From teacher he had progressed to an examiner; from examiner he had gained enough trust and reputation that suggestion of a sub-department to help reapers with issues that could potentially lead to termination was considered and approved. And _here_ was where he finally definitively excelled; an unusual proficiency for psychiatry led him to often be able to talk perpetrators into circles – spilling forth their plans, their logic and their motives. This pleased the higher-ups; the fewer wasted reaper lives under their jurisdiction the better. So much so that Sneddon was granted a junior worker; another bright young reaper moved from Collections to Corrections after displaying unusual insight into the conscious mind. The sight of the junior almost tore Grell out of the record.

He was like her.

 _Mayfair_ , he mouthed upon introducing himself, dark hair still cut short in curls, frame still slim and masculine, motions sure and easy. Nothing to give him away to Sneddon; everything to give him away to Grell. Something in the way of movement; something in the specific cases that Mayfair volunteered to take. The intelligent eyes framed by a face unfamiliar only in its masculinity. 

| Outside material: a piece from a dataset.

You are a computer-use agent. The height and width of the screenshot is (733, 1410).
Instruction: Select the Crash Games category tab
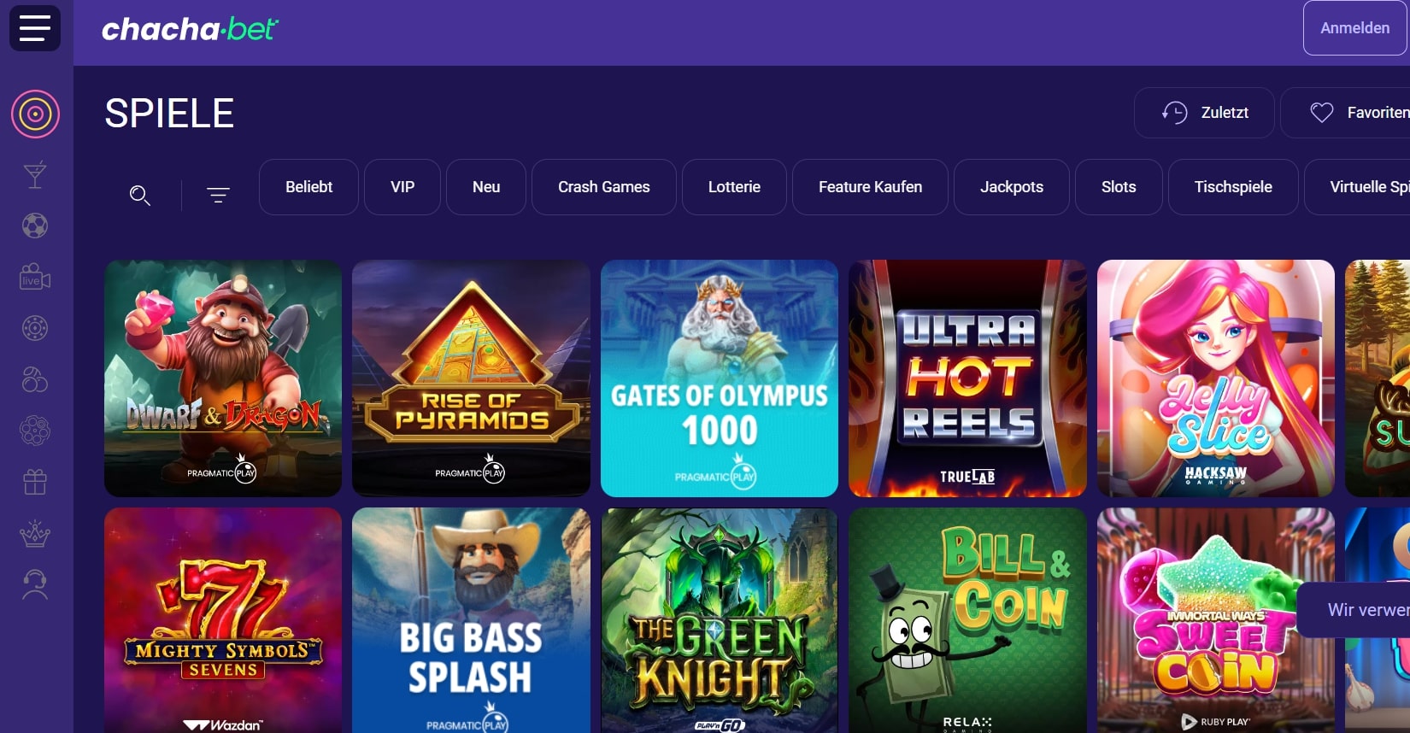[604, 187]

Mayfair excelled beside Sneddon for several years, growing closer and closer to the man until one of their patients murmured something to Sneddon that needed no translation due to how immediately distant Sneddon became with his only junior.

And then, suddenly, things sped up. A flash of painted eyes, an accusation, a loud and angry argument that did not quite come to blows. Mayfair turning on one heel and darting away. Sneddon cursing but not following after immediately – taking time in the form of one day, two, of doing his job alone. And then he went to find _her_ , distaste clear in his gait as he strode from his department to find Mayfair.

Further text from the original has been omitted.